On the other hand, you need to make it a bit more cut and dry for him and define what is not okay and what is. You can’t tell him “it’s okay sometimes but not all the time” because he won’t know when he can do it and when he can’t. And making it okay sometimes will just make it so that he will keep trying to do it until its okay. I don’t know if that makes any sense but I hope you understand what I’m saying.

If it were me, instead of saying “it” is okay sometimes and not okay other times, I would make him aware that certain ways he touches you is never okay without your consent. I would define it clear enough and say that putting your hand on my crotch is not okay, trying to remove my clothes is not okay. Whereas touching my ass on the outside of my pants is okay.

After telling him this, give him a trial/error period and when other ways of touching you come up, define those for him too. Then when he is aware of everything, give him maybe of month and see how he does now that you’ve given him the information. And make it clear that within that months time if you don’t see improvement or an effort to change, consequences will happen.

Good luck bee!

Post # 14
Member
708 posts
Busy bee
  • Wedding: October 2016

Does he do this while you are trying to do dishes aswell? 

Post # 15
Member
261 posts
Helper bee

My boyfriend doesn’t do quite the same thing to me, but I have had to set some boundaries with him about similar things. He likes to slap my butt, which occasionally is fun & playful & to some extent I enjoy. But after we first moved in together, he was doing it so often that it got REALLY old.
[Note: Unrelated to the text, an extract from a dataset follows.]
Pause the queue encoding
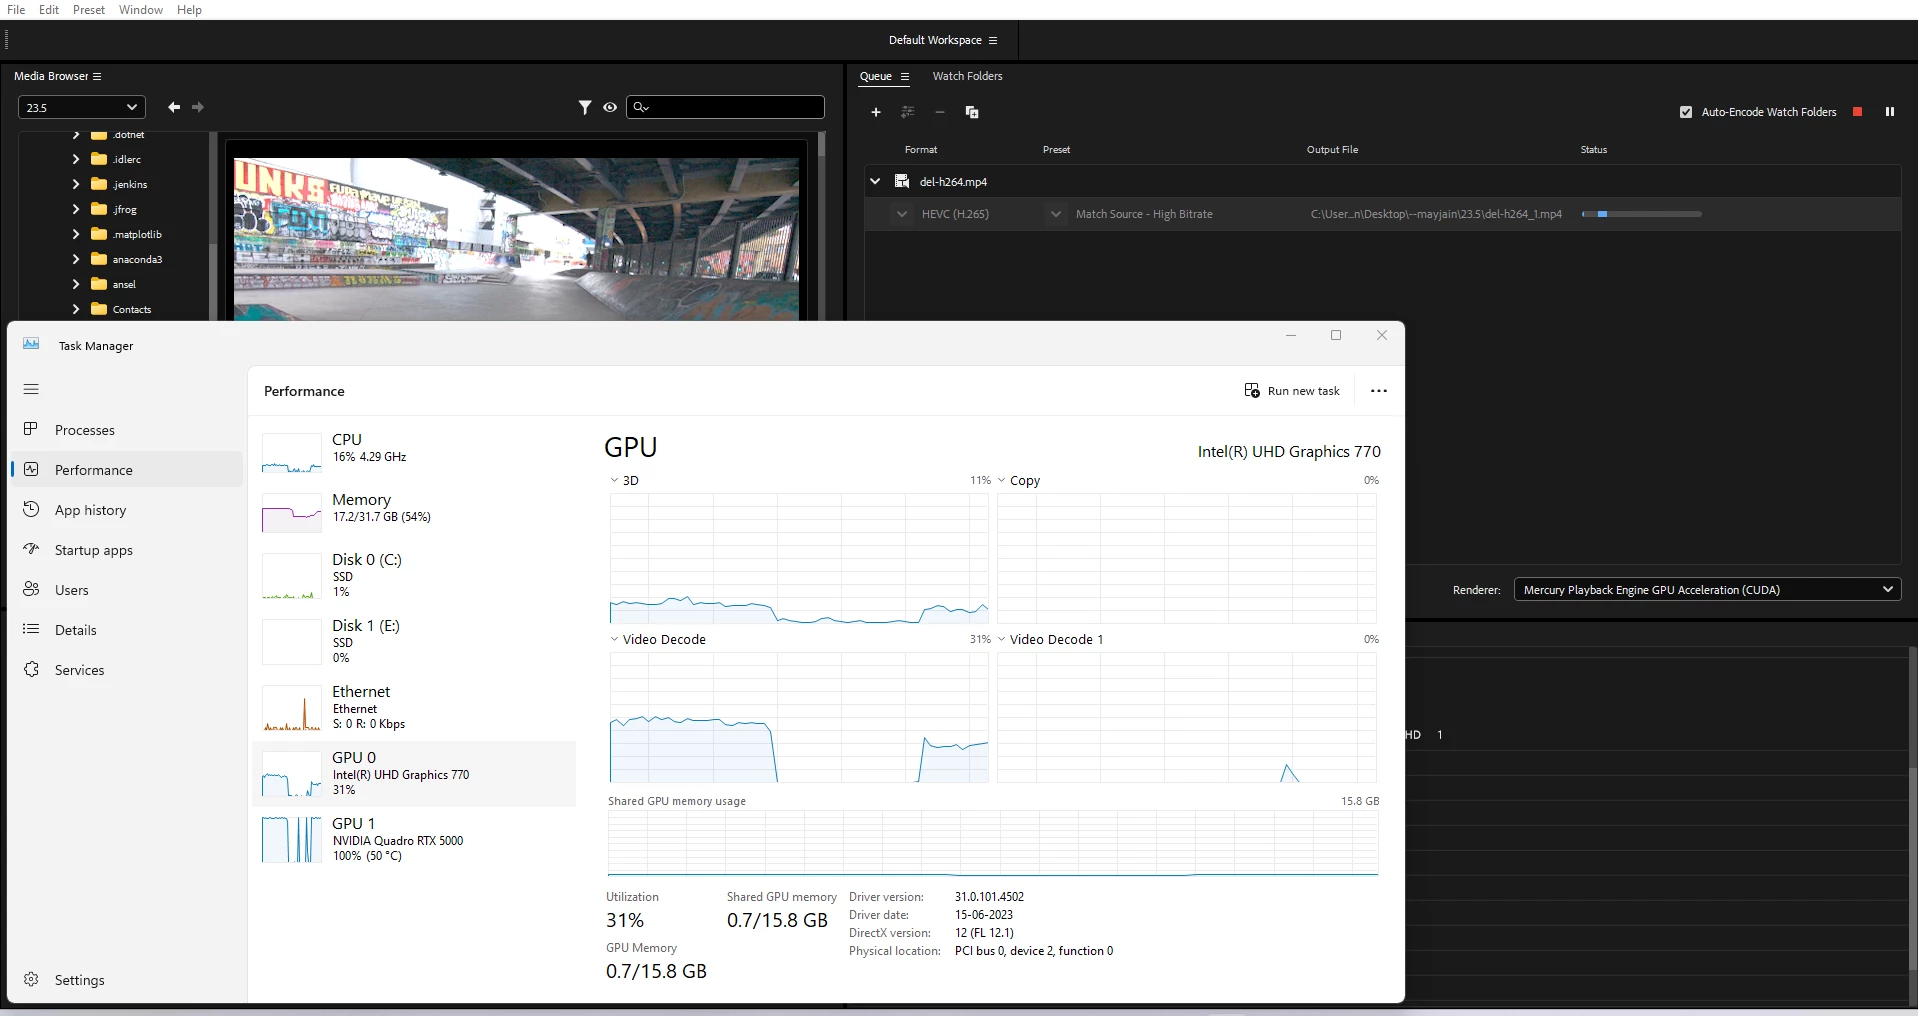This screenshot has height=1016, width=1918. 1890,112
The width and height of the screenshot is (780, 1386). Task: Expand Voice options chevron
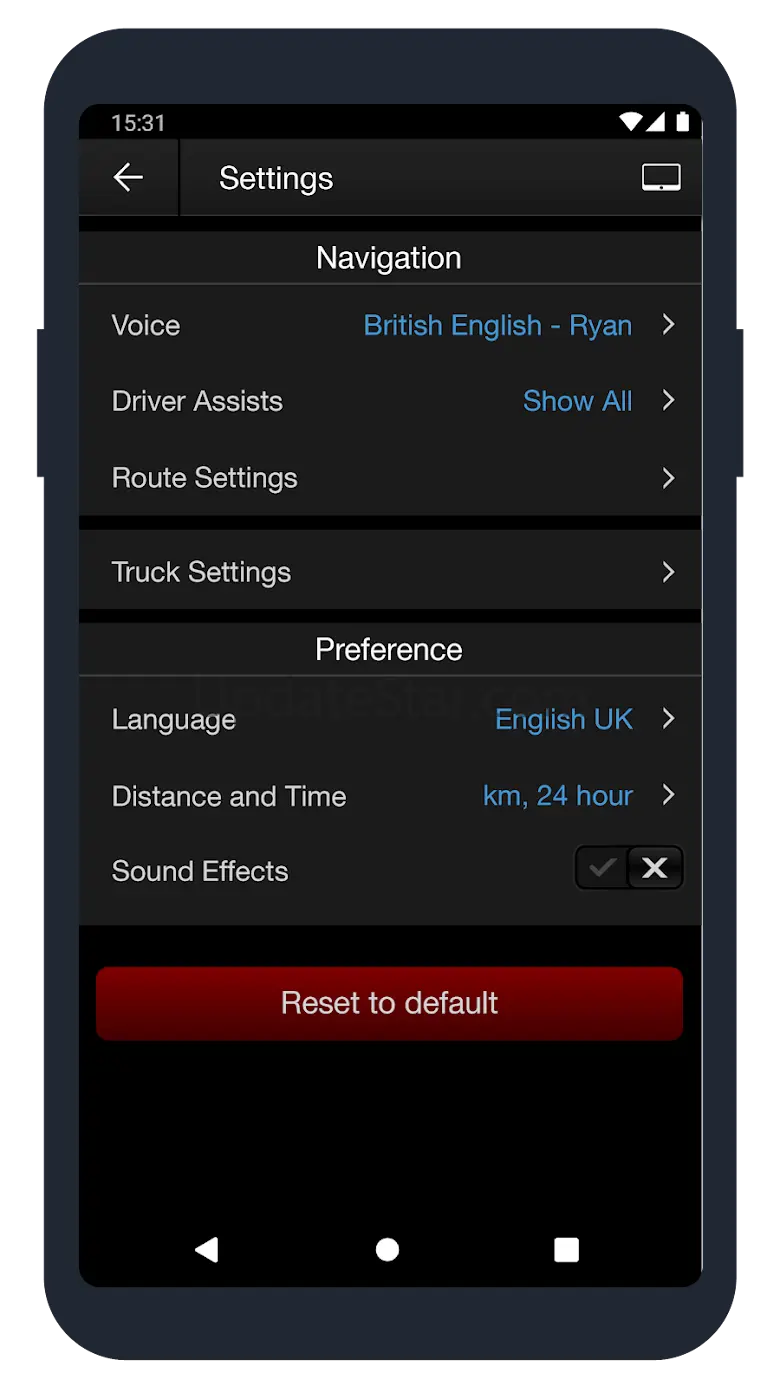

Like, every time I bent over or walked past him he would slap my butt. I got mad at him a few times & told him how much it bothered me. I explained that I generally love him touching me and I don’t mind the butt-slapping as an occasional thing, but that when it’s constant it makes me feel like I have no control or ownership over the integrity of my body and that’s really upsetting. He understood when I explained it that way and has been much better about restricting himself to only doing it on occasion rather than all the time. 

This is a situation where you need to sit him down in a calm moment & have a serious discussion about it unconnected to anything that’s just happened in the moment. It’s one thing to get mad at him right after he’s just done it, but I think when you bring it up in a serious way when he hasn’t just done it then that will really show him how much it bothers you and what a big issue it is. Tell him you need to have ownership over your own body and have control over how & when it is touched, especially in a sexual way. 

Understand also that changing behaviors is a process, and this is probably so habitual for him that it’ll take some time for him to train himself not to do it. Maybe you guys can discuss something he can do instead to replace the behavior, like tell you that he wants you instead, or touch you in a less sexual way that will still show his interest while not feeling like such a violation. And then if he slips up and does it out of habit, you can remind him like, “remember, we agreed you’d do X instead.” But he also needs to be committed to changing himself and trying to police himself as well.